Speaking of which, can any of you guys explain why a sleep tech would run me at 8/4 for 437 minutes, find no apnesas and then raise the pressure to 10/6 for 16 minutes, 12/8 for 21 minutes
, 14/8 for 15 minutes, the 16/8 for 18 minutes with all of the results marked N/A.  They were watching for centrals.  No one at the sleep center will comment.  I got home expecting to finally have decent numbers (remember all night no apneas) and they were as bad as ever AHI high teens to +20, AI high single digits.

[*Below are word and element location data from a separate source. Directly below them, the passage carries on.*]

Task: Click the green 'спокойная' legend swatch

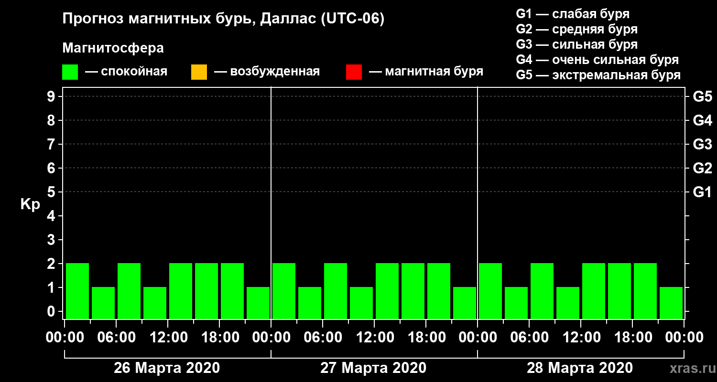Action: pyautogui.click(x=70, y=72)
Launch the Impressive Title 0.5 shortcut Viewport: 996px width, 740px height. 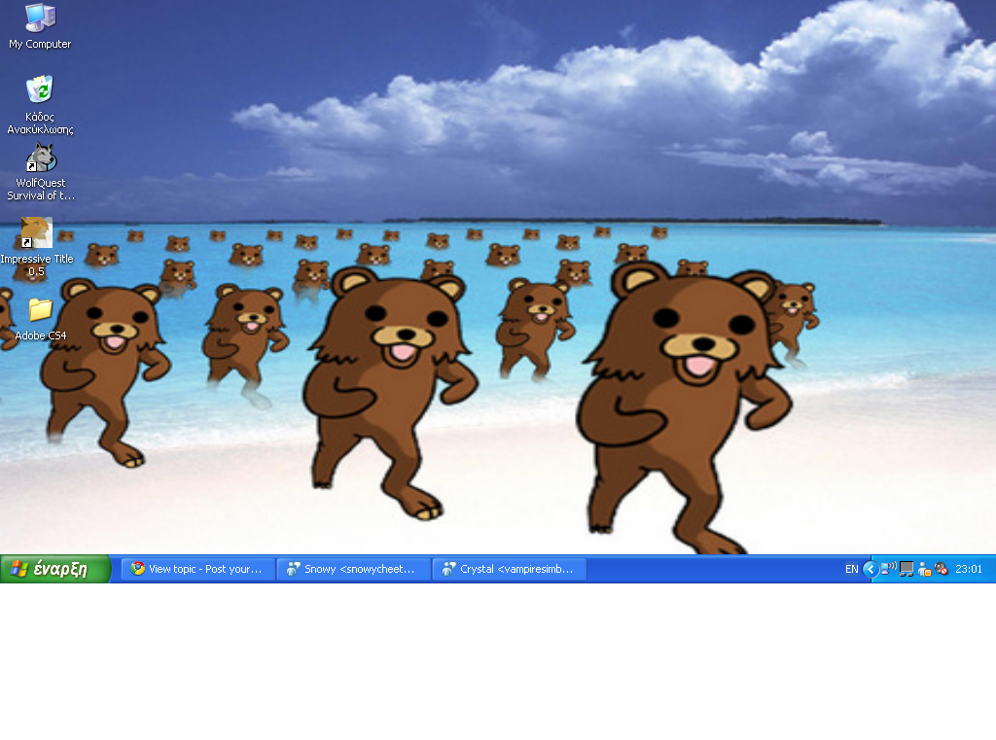36,233
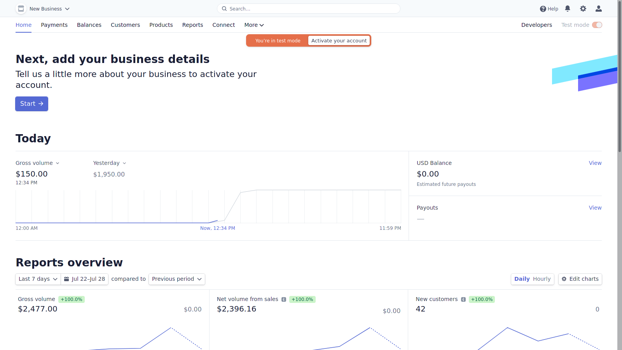This screenshot has height=350, width=622.
Task: Open the Last 7 days dropdown
Action: click(37, 279)
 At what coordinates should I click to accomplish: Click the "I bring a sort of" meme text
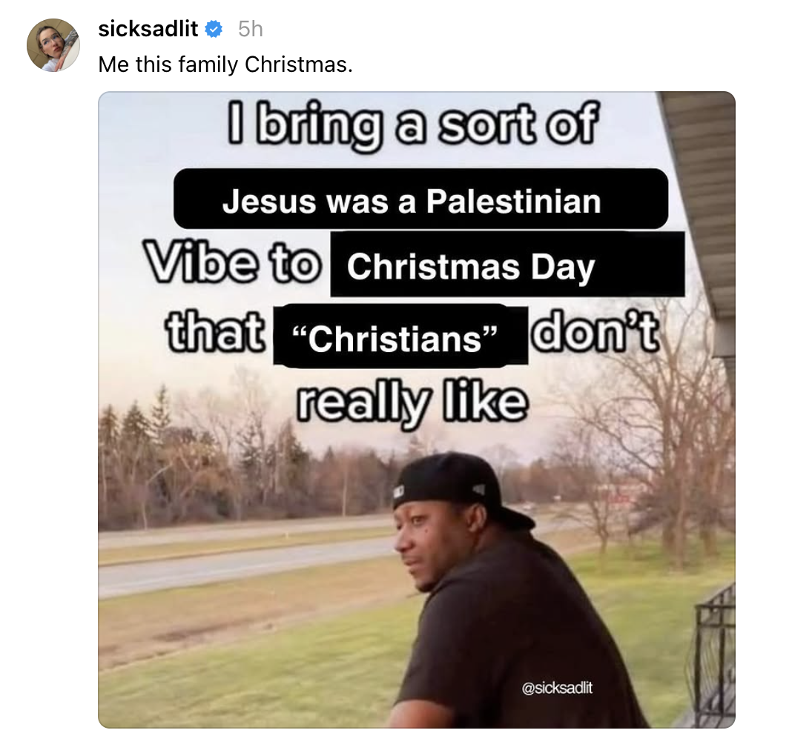click(x=412, y=124)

  I don't know why this went bold and  italisized I didn't touch the buttons and I can't undo it.  There was no special emphasis on this part of the post.

 

Mary Z.

Rock said:

Clowns to the left, Jokers to the right.............
Just to keep it all in perspective...the RULE that Rock discussed has only been published since 2009, so studies earlier than that (and for some time afterward in many labs) most likely had lab specific protocols in use.